- _TEXTE FOURNI_:
******************************

Les décès dus aux conditions de détention s’accélèrent, le scorbut, le typhus font des ravages. L’épidémie est telle qu’enfin les prisonniers valides sont transférés sur un troisième navire, l’Indien, tandis que les plus malades sont débarqués sur l’île citoyenne (l’île Madame) où beaucoup périront. L’automne 1794 est particulièrement rude, et en novembre, le vent renverse les tentes de fortune de l’hôpital installé sur l’île, les survivants sont alors à nouveau embarqués sur les navires. Les conditions matérielles de détention s’améliorent quelque peu tandis que la neige et le gel s’installent. En décembre, trois bâtiments chargé de prêtres et provenant de Bordeaux, (le Jeanty, le Dunkerque, et le Républicain) se réfugient dans l’estuaire (les anglais bloquent les côtes).

La fin de la Terreur

Lors du Coup d’Etat du 9 thermidor an II (27 juillet 1794) Robespierre, principal instigateur de la Terreur, est exécuté, et c’est pour la République un nouveau départ. Des épurateurs écartent les éléments les plus extrémistes de la dictature révolutionnaire. Les institutions du régime précédent (Tribunal révolutionnaire, clubs et associations patriotiques) sont généralement supprimées. Bien des prisons commencent à s’ouvrir. A Rochefort, le représentant Blutel transforme la Société Populaire.

Cependant, en cette fin d’année 1794, les pontons gardent toujours leurs prisonniers. Quelques-uns sont libérés mais aucune mesure collective n’est prise.

Grâce à quelques initiatives individuelles (notamment des interventions auprès de la Convention), le transfert à Saintes des prêtres déportés de Rochefort a lieu en février 1795. Ils peuvent y célébrer à nouveau le culte et administrer les sacrements dans les oratoires privés.

Abbayes aux Dames

Sur les 829 prêtres déportés à Rochefort, 274 survécurent. Les déportés de Bordeaux, d’abord transférés à Brouage, ne furent conduits à Saintes que plus tard. 250 prêtres sont morts sur les 1494 emmenés initialement à Bordeaux.

La deuxième déportation

En octobre 1795, la Convention ordonne cependant, après ce bref répit, la réclusion ou la déportation des prêtres réfractaires vers la Guyane. Encore une fois, ces départs n’eurent pas lieu, et un décret du 4 décembre 1796 prononcera enfin la libération des prêtres détenus.

Le 18 fructidor de l’an V (4 septembre 1797), un coup d’Etat des républicains du Directoire (le Directoire avait remplacé la Convention dès la fin 1795) contre les modérés et les royalistes, devenus majoritaires aux élections, fait resurgir la ligne dure à la tête de la République. Le pouvoir exécutif s’en trouve renforcé, au détriment du législatif. Les adversaires politiques sont emprisonnés ou déportés. Les précédentes mesures de détente sont annulées et les décrets de proscription envers les prêtres sont renouvelés.

Ils sont à nouveau emprisonnés à Rochefort et quelques-uns sont effectivement envoyés en Guyane, où la mortalité est effrayante. Mais le Directoire se voit obligé de suspendre ces départs - certains navires étant capturés par les anglais - et les prêtres seront entassés dans les citadelles de St-Martin-de-Ré et du Château d’Oléron jusqu’en 1802.

******************************

- _DONNÉES FOURNIES_:
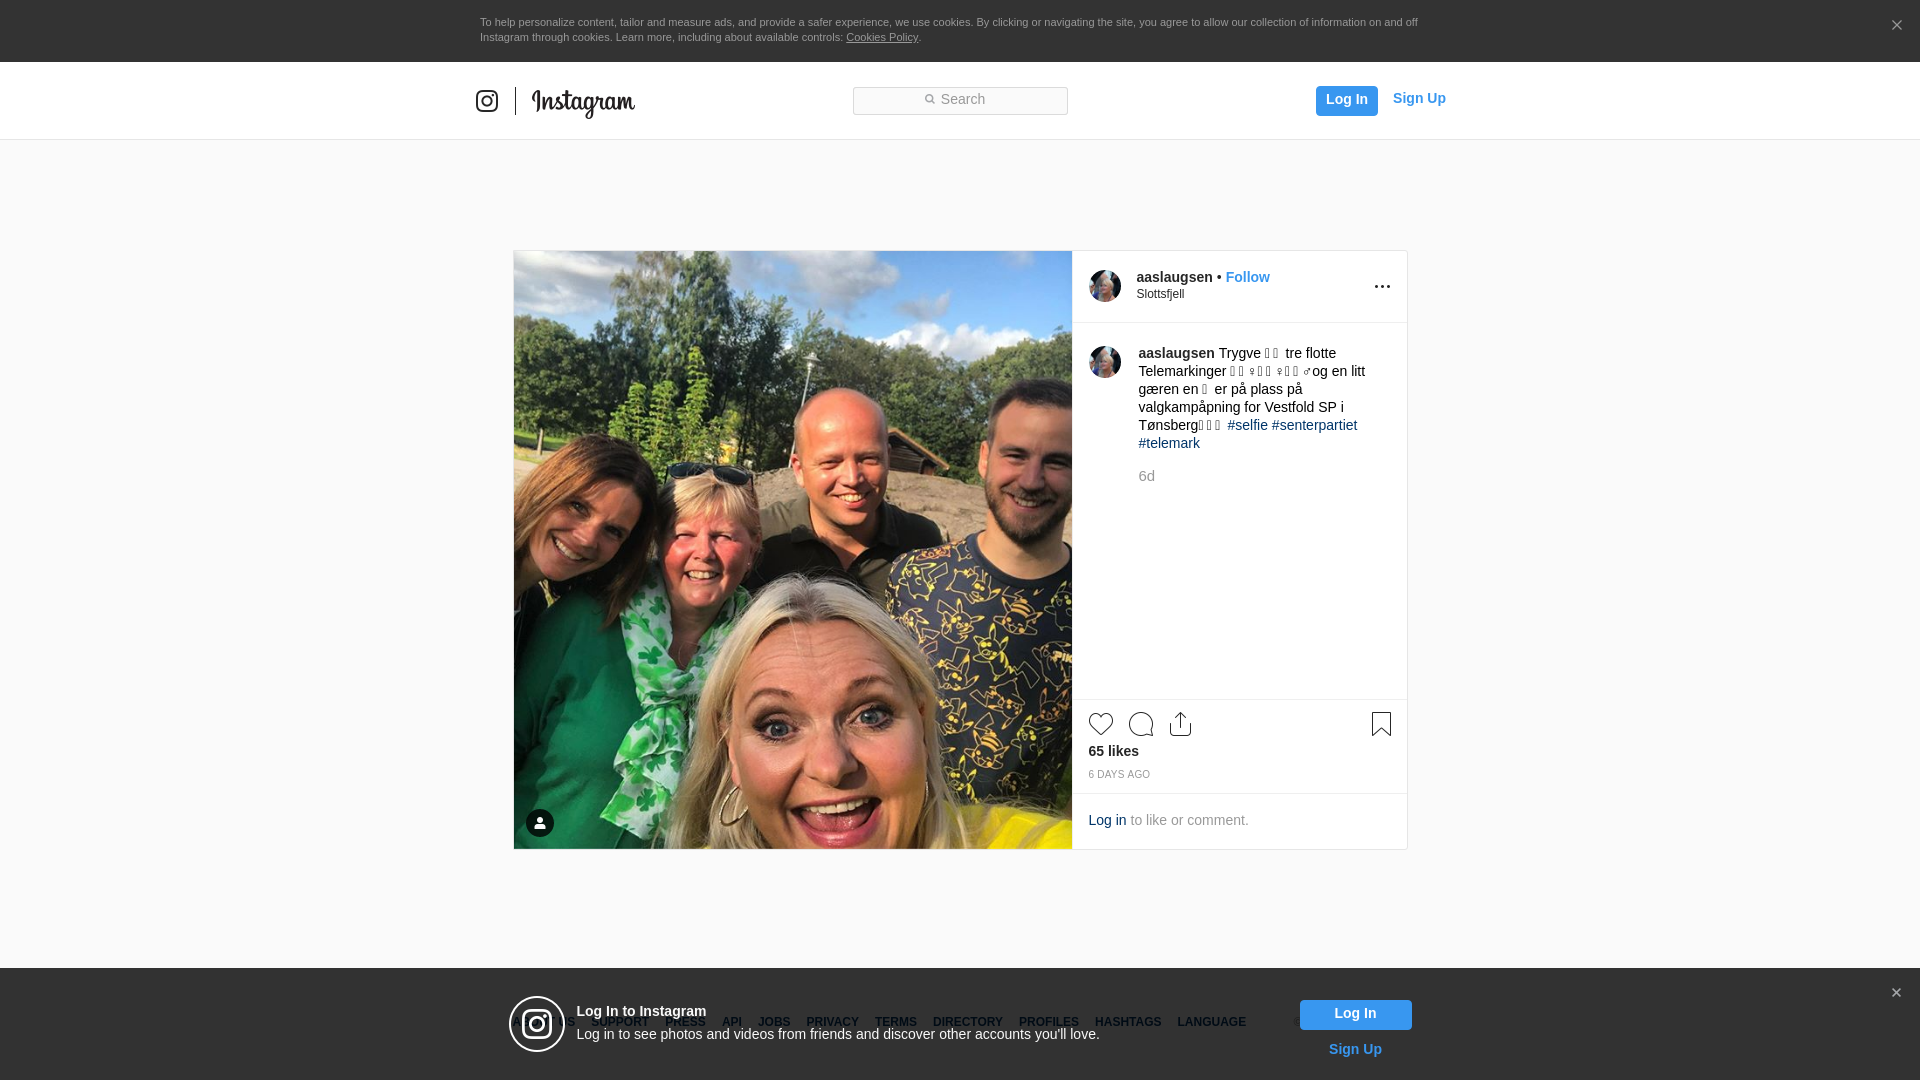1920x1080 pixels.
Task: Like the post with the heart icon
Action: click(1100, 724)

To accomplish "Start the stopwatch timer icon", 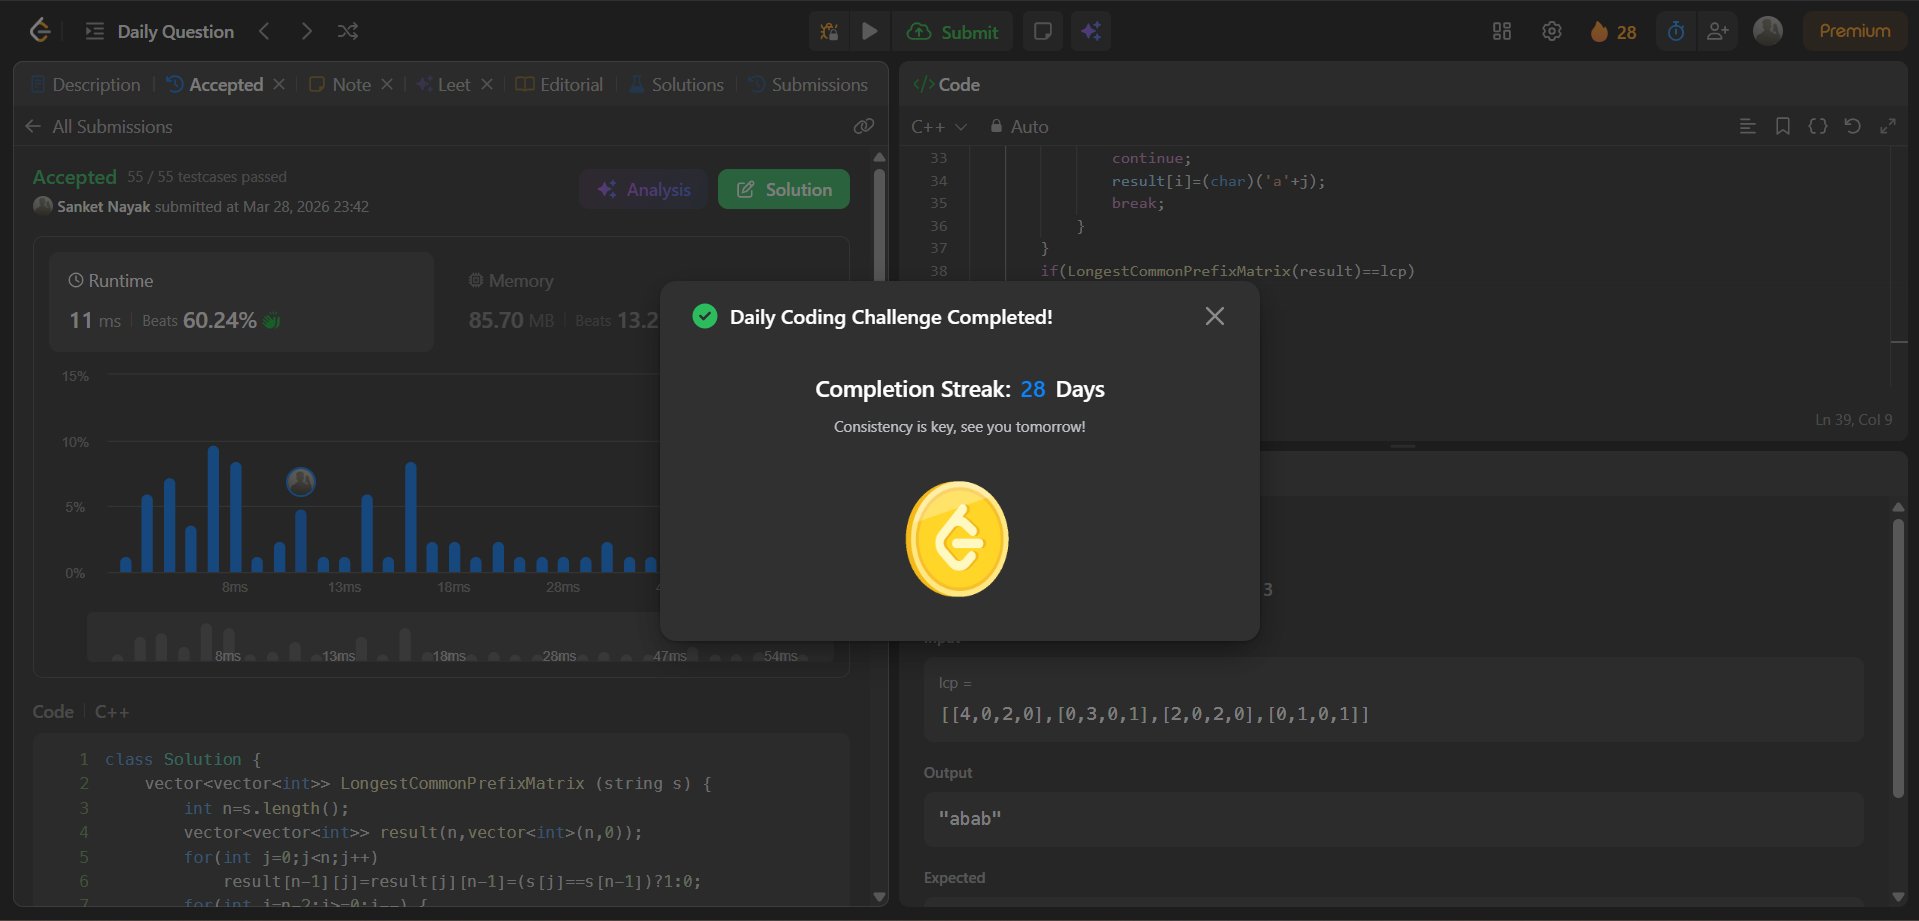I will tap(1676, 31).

******************************

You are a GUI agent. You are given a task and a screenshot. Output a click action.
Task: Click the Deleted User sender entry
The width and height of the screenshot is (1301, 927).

******************************

- _CONSIGNES_:
A) Repérez toutes les lignes des enregistrements qui contiennent le mot « screenshot », puis recopiez-les.
B) Prolongez le texte sur les prêtres déportés à Rochefort à la suite de sa dernière phrase.
Le texte et les enregistrements n'ont aucun lien entre eux.

- _RÉPONSES ATTENDUES_:
A)
You are a GUI agent. You are given a task and a screenshot. Output a click action.
The width and height of the screenshot is (1301, 927).

B)
Autel en memoire des Prétres déportés

Autel célébrant la 2ème déportation des prêtres déportés en l’Eglise de Saint Martin de Ré

Citadelle du château d’Oléron

La libération

Le Coup d’Etat du 18 brumaire de l’an VIII (9 novembre 1799) donne le pouvoir à Bonaparte. Le Consulat, nouveau gouvernement remplaçant le Directoire dote la France d’une nouvelle constitution (celle de l’an VIII), trois consuls sont nommés, dont Bonaparte, 1er consul.

Les persécutions des prêtres prennent fin lorsque le Saint-Siège conclut un Concordat avec la France (ratifié le 5 avril 1802). Cet accord, signé par le Pape Pie VII et le 1er consul Bonaparte, réorganise le catholicisme dans le pays .

Cet épisode de l’histoire de l’Eglise pendant la Révolution française sombrera, malgré son ampleur, dans l’oubli, noyé dans les grands bouleversements du XIXème siècle. La région gardera cependant souvenir des évènements et ils seront évoqués par des historiens locaux (cf : Viaud et Fleury, histoire de Rochefort, 1845).

C’est l’abbé Manseau qui, à partir de 1863, consacrera sa vie à faire connaître cette histoire. Peu à peu, ces tragiques évènements sortent de l’oubli, notamment au début du XXème siècle, où des ouvrages consacrés à ces prêtres déportés seront publiés. L’abbé Lemonnier (Rochefort) puis l’abbé Poivert (La Rochelle) approfondiront surtout entre 1910 et 1930, les recherches entreprises. Depuis 1910, un pèlerinage a lieu chaque année au mois d’août dans l’île Madame où un grand nombre des victimes des évènements de 1794 sont inhumées depuis deux siècles. »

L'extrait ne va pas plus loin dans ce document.